Items from a dataset
--------------------------------

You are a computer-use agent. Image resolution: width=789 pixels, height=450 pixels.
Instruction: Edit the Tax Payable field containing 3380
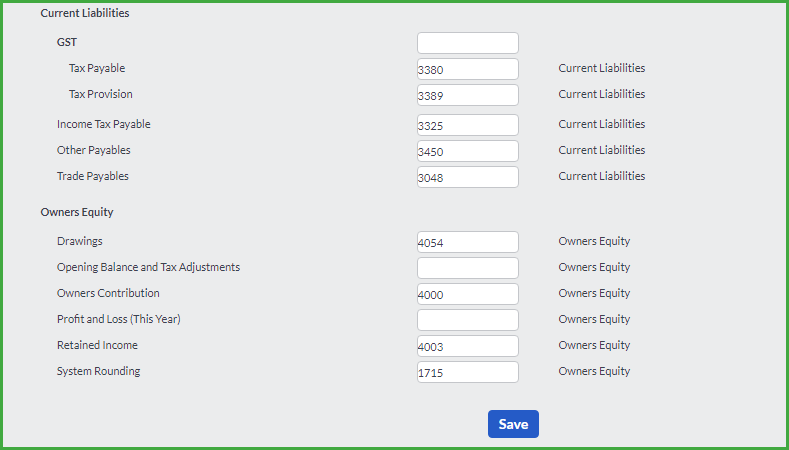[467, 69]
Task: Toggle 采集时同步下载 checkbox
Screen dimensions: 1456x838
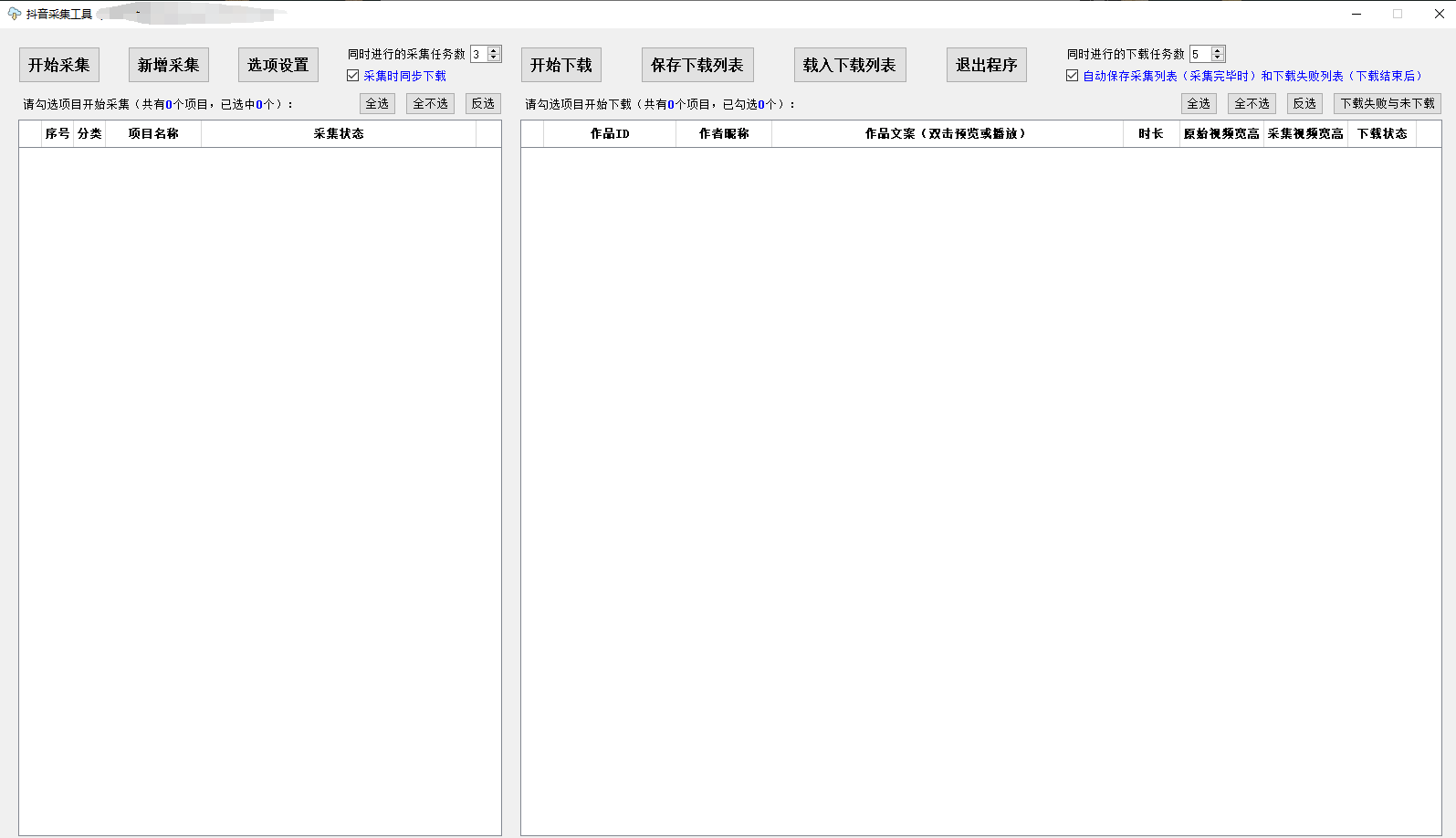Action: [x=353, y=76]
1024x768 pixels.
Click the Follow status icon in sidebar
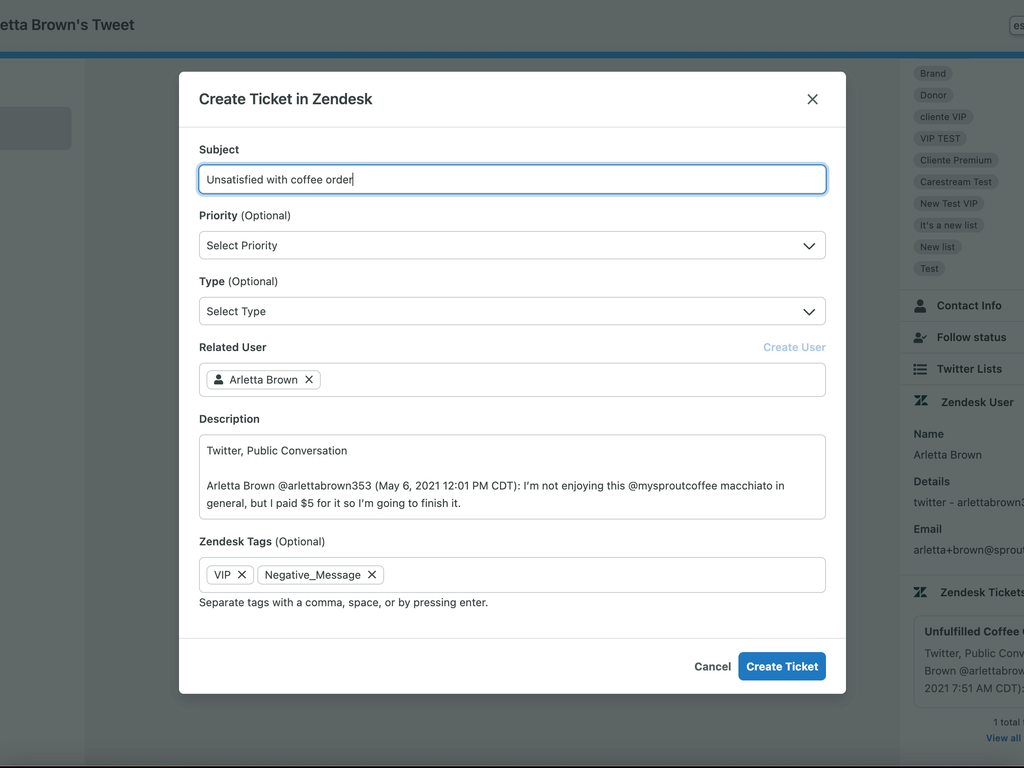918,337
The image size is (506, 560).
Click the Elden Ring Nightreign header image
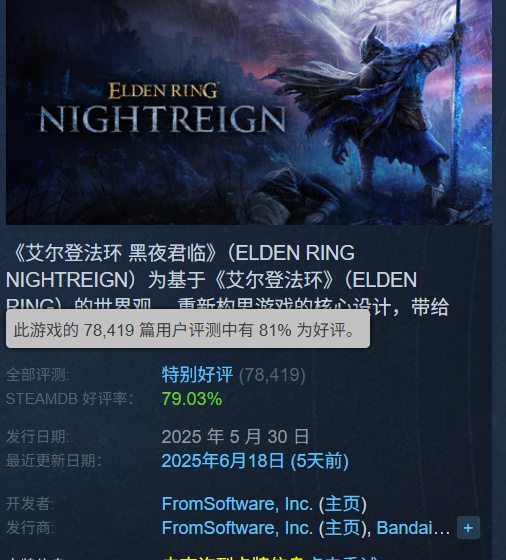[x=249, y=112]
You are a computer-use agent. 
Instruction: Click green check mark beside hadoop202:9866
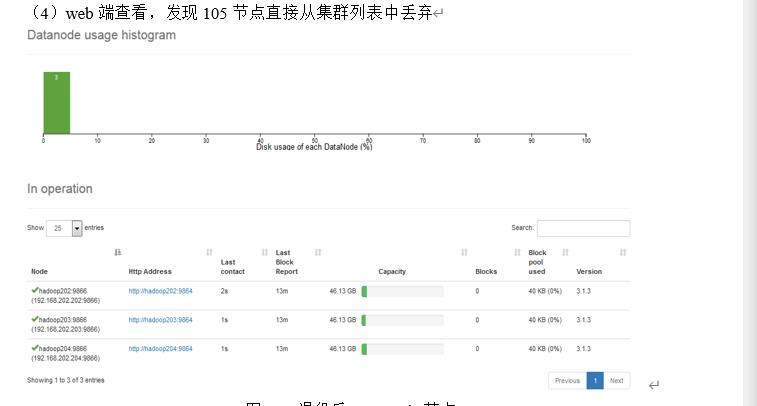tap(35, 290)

--------------------------------

Description of the task
Looking at the records above, report how many lines contain the word "agent". Answer with the number only.

Answer box
2